◆ **Brief**
Hand back the entries exactly as written, minus every picture.

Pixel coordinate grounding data
════════════════

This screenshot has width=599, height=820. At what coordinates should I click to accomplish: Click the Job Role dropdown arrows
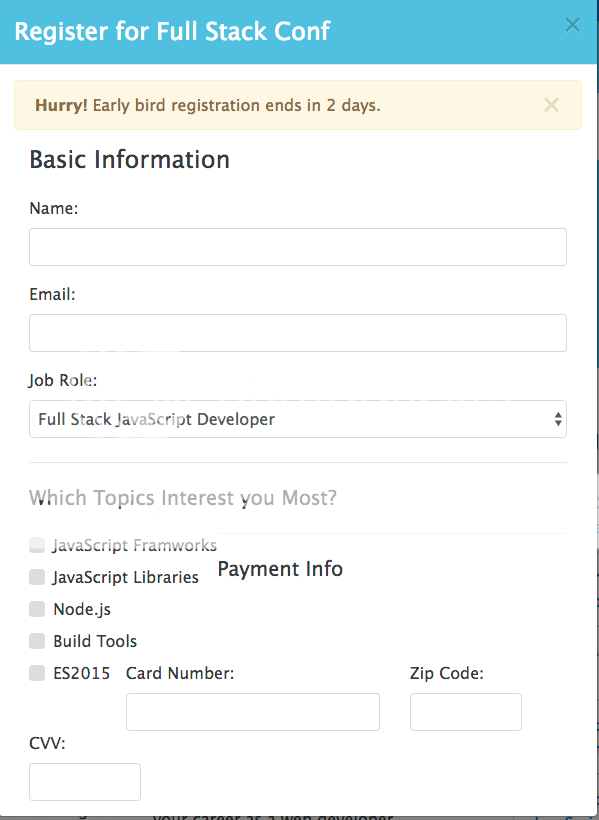click(558, 419)
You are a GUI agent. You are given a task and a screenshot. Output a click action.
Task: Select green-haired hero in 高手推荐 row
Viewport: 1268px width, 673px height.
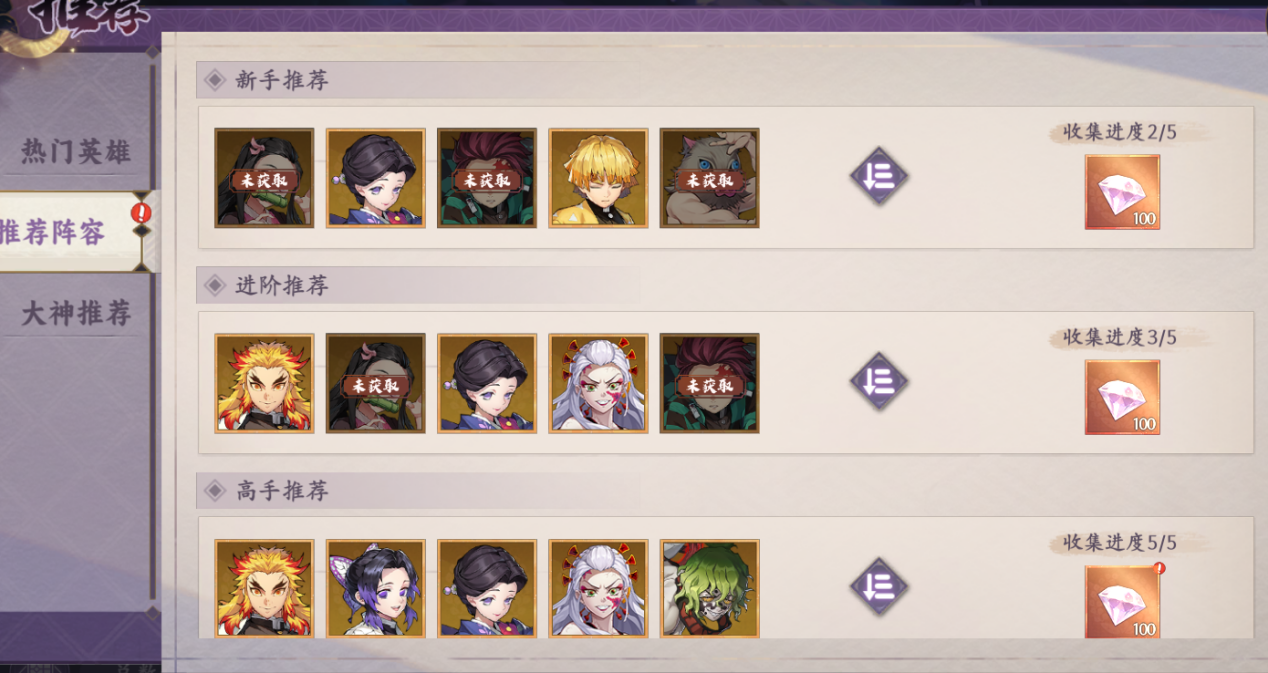click(709, 588)
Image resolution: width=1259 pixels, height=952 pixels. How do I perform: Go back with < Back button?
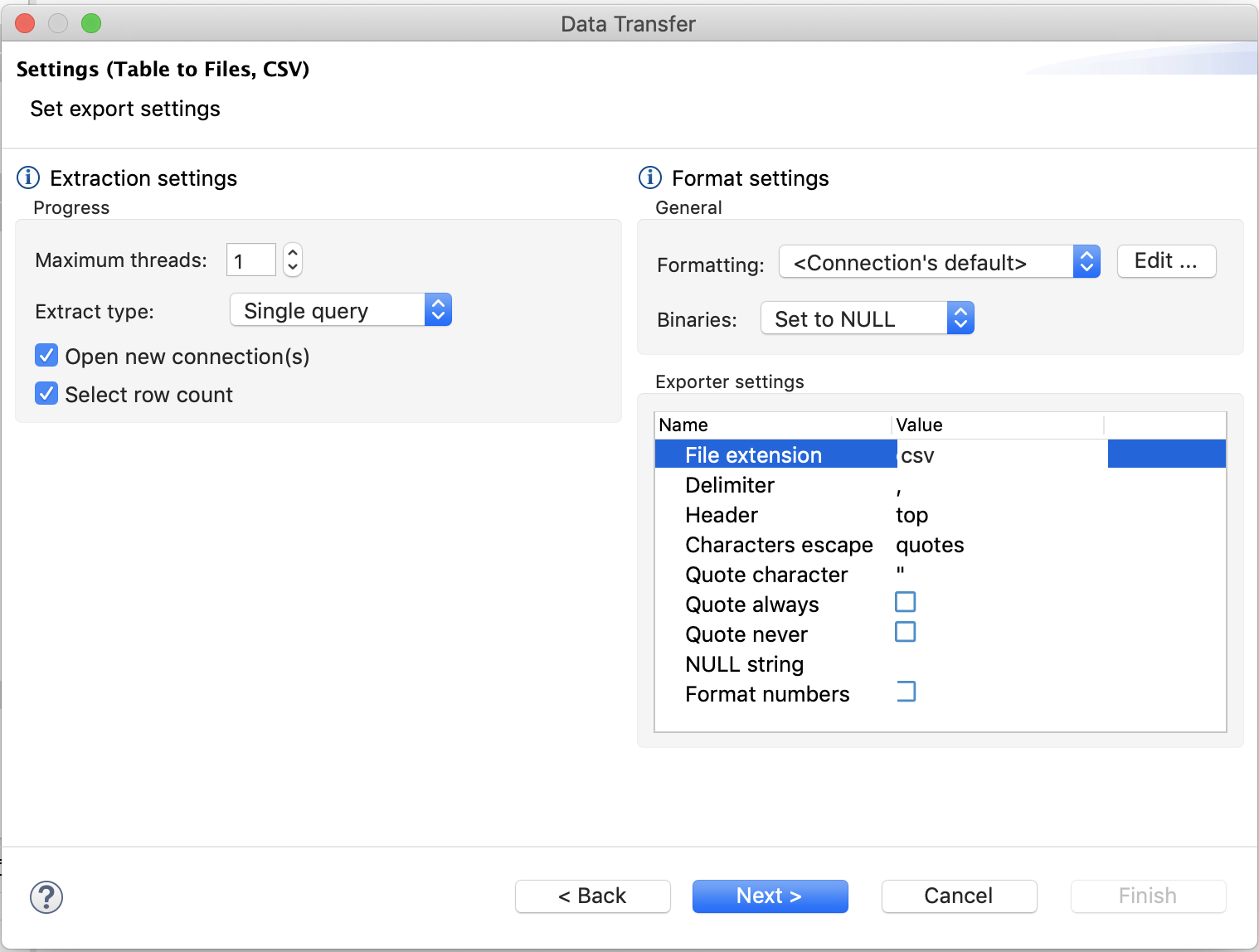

════════════════

◆ **The answer**
This screenshot has width=599, height=820. At what coordinates should I click to accomplish: Click the Job Role dropdown arrows
click(558, 419)
You are a GUI agent. You are given a task and a screenshot. Output a click action.
Task: Select green-haired hero in 高手推荐 row
Viewport: 1268px width, 673px height.
click(709, 588)
Image resolution: width=1259 pixels, height=952 pixels. How do I perform: Go back with < Back button?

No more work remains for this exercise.